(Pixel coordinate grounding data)
#####

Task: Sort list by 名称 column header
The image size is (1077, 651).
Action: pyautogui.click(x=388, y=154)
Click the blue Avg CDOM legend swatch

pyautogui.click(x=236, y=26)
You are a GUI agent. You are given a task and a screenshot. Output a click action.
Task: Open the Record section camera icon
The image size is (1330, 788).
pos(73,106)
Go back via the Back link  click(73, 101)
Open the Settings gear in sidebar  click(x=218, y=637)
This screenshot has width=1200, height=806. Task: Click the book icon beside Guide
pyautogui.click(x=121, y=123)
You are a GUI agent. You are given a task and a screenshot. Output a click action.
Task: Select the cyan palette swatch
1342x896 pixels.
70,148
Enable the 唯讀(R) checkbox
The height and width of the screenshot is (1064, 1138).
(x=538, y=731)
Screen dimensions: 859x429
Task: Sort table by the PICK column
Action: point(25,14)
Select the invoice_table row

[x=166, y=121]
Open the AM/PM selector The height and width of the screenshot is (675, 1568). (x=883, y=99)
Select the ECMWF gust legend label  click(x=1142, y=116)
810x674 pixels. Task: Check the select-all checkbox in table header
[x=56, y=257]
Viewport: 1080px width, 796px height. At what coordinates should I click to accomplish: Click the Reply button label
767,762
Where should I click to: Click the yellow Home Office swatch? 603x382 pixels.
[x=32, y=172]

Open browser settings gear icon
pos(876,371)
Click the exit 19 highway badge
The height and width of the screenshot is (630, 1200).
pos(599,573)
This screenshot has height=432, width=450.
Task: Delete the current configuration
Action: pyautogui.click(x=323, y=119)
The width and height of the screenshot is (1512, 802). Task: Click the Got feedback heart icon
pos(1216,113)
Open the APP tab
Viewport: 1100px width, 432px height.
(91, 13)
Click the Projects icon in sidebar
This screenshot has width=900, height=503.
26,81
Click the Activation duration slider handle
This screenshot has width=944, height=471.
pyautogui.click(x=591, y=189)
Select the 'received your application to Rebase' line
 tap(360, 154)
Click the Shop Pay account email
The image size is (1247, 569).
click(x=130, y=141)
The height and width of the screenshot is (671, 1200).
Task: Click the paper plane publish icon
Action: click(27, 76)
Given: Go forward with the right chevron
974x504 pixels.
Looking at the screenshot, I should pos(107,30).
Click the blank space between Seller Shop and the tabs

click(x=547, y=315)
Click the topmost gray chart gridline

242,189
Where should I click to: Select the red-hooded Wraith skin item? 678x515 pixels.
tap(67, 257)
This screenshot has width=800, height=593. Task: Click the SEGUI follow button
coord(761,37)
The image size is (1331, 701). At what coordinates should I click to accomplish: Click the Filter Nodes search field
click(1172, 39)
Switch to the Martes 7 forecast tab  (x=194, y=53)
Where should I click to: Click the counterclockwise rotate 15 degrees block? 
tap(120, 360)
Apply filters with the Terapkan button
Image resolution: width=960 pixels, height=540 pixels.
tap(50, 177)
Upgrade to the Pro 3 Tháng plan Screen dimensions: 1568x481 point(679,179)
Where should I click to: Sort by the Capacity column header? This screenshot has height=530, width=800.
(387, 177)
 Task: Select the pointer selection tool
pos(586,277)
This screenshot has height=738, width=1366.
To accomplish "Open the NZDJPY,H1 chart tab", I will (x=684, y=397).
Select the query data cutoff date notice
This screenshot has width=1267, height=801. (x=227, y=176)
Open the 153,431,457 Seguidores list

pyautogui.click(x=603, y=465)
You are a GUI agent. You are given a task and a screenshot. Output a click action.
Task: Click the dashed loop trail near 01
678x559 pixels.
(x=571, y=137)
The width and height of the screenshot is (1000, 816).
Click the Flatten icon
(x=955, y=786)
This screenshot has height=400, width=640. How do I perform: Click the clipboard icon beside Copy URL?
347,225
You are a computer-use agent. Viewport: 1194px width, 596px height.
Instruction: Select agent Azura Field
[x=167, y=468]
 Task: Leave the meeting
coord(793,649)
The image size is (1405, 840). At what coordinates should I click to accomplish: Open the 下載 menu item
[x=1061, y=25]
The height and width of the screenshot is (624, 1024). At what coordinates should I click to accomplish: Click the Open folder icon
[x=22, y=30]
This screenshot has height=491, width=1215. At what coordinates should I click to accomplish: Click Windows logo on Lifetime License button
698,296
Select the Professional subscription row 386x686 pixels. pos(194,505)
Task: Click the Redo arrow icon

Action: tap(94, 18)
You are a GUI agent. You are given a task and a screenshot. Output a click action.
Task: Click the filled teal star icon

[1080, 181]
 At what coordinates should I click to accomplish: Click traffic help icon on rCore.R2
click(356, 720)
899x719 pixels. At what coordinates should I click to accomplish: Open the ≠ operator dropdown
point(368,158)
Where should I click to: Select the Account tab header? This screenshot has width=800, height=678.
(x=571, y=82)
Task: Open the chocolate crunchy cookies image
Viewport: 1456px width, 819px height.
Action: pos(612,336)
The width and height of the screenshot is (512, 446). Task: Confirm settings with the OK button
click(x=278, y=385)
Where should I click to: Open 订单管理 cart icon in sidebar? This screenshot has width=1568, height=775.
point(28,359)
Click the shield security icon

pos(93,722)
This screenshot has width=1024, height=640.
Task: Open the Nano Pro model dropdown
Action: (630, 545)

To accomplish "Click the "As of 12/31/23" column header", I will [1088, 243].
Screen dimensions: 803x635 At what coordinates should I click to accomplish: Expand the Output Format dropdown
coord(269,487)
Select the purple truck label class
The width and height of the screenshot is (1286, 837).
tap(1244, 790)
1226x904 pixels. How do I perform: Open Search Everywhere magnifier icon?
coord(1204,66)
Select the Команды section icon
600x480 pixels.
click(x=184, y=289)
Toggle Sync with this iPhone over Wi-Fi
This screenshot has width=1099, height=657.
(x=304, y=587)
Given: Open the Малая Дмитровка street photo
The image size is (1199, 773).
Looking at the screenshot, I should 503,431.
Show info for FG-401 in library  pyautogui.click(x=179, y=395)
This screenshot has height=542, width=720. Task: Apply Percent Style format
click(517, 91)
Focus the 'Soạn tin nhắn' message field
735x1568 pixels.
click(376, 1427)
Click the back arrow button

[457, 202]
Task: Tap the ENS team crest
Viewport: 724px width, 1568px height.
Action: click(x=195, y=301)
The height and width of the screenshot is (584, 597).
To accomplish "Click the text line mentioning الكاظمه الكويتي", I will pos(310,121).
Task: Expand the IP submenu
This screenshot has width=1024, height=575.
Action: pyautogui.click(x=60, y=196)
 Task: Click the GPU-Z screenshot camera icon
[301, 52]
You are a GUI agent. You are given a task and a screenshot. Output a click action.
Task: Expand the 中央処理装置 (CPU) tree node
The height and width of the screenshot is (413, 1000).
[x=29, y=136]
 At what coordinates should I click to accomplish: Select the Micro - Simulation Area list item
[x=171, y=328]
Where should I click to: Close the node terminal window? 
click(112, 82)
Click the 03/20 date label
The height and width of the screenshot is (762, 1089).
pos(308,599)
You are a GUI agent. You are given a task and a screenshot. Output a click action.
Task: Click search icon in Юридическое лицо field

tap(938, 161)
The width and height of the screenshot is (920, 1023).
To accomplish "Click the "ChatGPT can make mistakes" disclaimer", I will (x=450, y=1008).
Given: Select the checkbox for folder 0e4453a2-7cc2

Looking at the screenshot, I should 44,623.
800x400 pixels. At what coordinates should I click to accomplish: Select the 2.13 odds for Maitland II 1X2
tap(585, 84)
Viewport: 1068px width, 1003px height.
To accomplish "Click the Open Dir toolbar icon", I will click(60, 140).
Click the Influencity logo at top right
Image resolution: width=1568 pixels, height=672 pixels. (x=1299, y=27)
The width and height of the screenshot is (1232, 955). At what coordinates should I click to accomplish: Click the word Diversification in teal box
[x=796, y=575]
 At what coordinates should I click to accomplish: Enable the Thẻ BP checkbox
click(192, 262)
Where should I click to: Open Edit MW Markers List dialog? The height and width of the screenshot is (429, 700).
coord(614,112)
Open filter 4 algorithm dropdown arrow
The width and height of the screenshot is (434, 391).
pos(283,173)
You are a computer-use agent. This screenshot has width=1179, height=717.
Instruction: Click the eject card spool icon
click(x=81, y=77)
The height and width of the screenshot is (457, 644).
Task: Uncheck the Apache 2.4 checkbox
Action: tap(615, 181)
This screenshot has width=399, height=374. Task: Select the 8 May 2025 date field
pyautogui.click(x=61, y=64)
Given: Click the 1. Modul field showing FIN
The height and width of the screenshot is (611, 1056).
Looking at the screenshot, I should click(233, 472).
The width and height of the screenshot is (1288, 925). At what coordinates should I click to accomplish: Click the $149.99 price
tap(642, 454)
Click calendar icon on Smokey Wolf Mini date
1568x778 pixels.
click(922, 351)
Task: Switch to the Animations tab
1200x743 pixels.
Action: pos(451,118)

#####

Copy each line in the entries above where the word "will" shows up.

» EXPECTED ANSWER
To accomplish "Open the NZDJPY,H1 chart tab", I will (x=684, y=397).
To accomplish "Click the "As of 12/31/23" column header", I will [1088, 243].
To accomplish "Click the text line mentioning الكاظمه الكويتي", I will pos(310,121).
To accomplish "Click the "ChatGPT can make mistakes" disclaimer", I will (x=450, y=1008).
To accomplish "Click the Open Dir toolbar icon", I will click(60, 140).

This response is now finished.